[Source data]
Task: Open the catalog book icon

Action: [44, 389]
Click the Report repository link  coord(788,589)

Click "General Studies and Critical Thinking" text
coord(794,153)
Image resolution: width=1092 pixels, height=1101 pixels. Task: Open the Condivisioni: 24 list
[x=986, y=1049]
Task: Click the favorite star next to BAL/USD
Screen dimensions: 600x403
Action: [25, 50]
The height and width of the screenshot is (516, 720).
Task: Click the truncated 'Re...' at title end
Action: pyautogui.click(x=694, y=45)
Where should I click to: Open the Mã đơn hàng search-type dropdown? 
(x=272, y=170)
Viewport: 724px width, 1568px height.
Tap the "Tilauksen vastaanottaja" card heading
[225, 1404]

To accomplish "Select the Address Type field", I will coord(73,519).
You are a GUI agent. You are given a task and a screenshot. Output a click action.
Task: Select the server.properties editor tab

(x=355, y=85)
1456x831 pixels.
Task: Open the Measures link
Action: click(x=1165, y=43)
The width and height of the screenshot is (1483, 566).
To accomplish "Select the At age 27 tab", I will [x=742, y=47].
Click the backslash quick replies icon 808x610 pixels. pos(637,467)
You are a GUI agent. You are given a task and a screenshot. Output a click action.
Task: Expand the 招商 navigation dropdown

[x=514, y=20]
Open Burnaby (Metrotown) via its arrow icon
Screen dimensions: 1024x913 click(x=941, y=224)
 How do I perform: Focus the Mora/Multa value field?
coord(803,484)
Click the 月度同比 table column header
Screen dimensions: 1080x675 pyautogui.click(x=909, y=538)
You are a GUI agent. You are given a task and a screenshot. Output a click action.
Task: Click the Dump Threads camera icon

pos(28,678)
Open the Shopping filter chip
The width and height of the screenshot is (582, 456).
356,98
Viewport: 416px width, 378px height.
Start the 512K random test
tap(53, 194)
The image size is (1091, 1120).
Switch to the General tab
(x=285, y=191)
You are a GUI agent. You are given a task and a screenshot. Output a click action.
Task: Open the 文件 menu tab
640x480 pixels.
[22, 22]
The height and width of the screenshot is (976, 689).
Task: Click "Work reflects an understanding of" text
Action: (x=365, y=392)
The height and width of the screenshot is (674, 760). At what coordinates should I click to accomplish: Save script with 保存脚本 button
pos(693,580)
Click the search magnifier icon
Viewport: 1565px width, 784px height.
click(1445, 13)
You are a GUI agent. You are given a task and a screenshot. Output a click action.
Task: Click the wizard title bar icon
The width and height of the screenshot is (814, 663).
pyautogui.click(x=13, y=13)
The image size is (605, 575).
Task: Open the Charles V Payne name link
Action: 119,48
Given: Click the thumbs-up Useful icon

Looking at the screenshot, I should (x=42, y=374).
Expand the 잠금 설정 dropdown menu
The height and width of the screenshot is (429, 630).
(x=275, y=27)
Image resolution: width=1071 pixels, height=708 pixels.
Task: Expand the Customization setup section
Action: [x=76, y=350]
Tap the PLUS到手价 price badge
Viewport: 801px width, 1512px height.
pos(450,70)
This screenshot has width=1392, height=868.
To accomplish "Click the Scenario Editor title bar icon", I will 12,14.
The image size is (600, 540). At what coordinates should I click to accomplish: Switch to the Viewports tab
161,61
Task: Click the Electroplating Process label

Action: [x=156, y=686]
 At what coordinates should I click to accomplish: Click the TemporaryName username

§ **WHAT TO WORK ON**:
Whatever lines appear above, reproduce every one of them exactly.

§ **COMPLETED EXERCISE**:
Task: Open the catalog book icon

Action: [44, 389]
Click the Report repository link  coord(788,589)

Click "General Studies and Critical Thinking" text
coord(794,153)
Image resolution: width=1092 pixels, height=1101 pixels. Task: Open the Condivisioni: 24 list
[x=986, y=1049]
Task: Click the favorite star next to BAL/USD
Screen dimensions: 600x403
Action: [25, 50]
The height and width of the screenshot is (516, 720).
Task: Click the truncated 'Re...' at title end
Action: pyautogui.click(x=694, y=45)
Where should I click to: Open the Mã đơn hàng search-type dropdown? 
(x=272, y=170)
Viewport: 724px width, 1568px height.
Tap the "Tilauksen vastaanottaja" card heading
[225, 1404]

To accomplish "Select the Address Type field", I will coord(73,519).
You are a GUI agent. You are given a task and a screenshot. Output a click action.
Task: Select the server.properties editor tab

(x=355, y=85)
1456x831 pixels.
Task: Open the Measures link
Action: click(x=1165, y=43)
The width and height of the screenshot is (1483, 566).
To accomplish "Select the At age 27 tab", I will [x=742, y=47].
Click the backslash quick replies icon 808x610 pixels. pos(637,467)
You are a GUI agent. You are given a task and a screenshot. Output a click action.
Task: Expand the 招商 navigation dropdown

[x=514, y=20]
Open Burnaby (Metrotown) via its arrow icon
Screen dimensions: 1024x913 click(x=941, y=224)
 How do I perform: Focus the Mora/Multa value field?
coord(803,484)
Click the 月度同比 table column header
Screen dimensions: 1080x675 pyautogui.click(x=909, y=538)
You are a GUI agent. You are given a task and a screenshot. Output a click action.
Task: Click the Dump Threads camera icon

pos(28,678)
Open the Shopping filter chip
The width and height of the screenshot is (582, 456).
356,98
Viewport: 416px width, 378px height.
Start the 512K random test
tap(53, 194)
The image size is (1091, 1120).
Switch to the General tab
(x=285, y=191)
You are a GUI agent. You are given a task and a screenshot. Output a click action.
Task: Open the 文件 menu tab
640x480 pixels.
[22, 22]
The height and width of the screenshot is (976, 689).
Task: Click "Work reflects an understanding of" text
Action: (x=365, y=392)
The height and width of the screenshot is (674, 760). At what coordinates should I click to accomplish: Save script with 保存脚本 button
pos(693,580)
Click the search magnifier icon
Viewport: 1565px width, 784px height.
click(1445, 13)
You are a GUI agent. You are given a task and a screenshot. Output a click action.
Task: Click the wizard title bar icon
The width and height of the screenshot is (814, 663).
pyautogui.click(x=13, y=13)
The image size is (605, 575).
Task: Open the Charles V Payne name link
Action: 119,48
Given: Click the thumbs-up Useful icon

Looking at the screenshot, I should (x=42, y=374).
Expand the 잠금 설정 dropdown menu
The height and width of the screenshot is (429, 630).
(x=275, y=27)
Image resolution: width=1071 pixels, height=708 pixels.
Task: Expand the Customization setup section
Action: [x=76, y=350]
Tap the PLUS到手价 price badge
Viewport: 801px width, 1512px height.
pos(450,70)
This screenshot has width=1392, height=868.
To accomplish "Click the Scenario Editor title bar icon", I will 12,14.
The image size is (600, 540). At what coordinates should I click to accomplish: Switch to the Viewports tab
161,61
Task: Click the Electroplating Process label

Action: [x=156, y=686]
 At what coordinates should I click to accomplish: Click the TemporaryName username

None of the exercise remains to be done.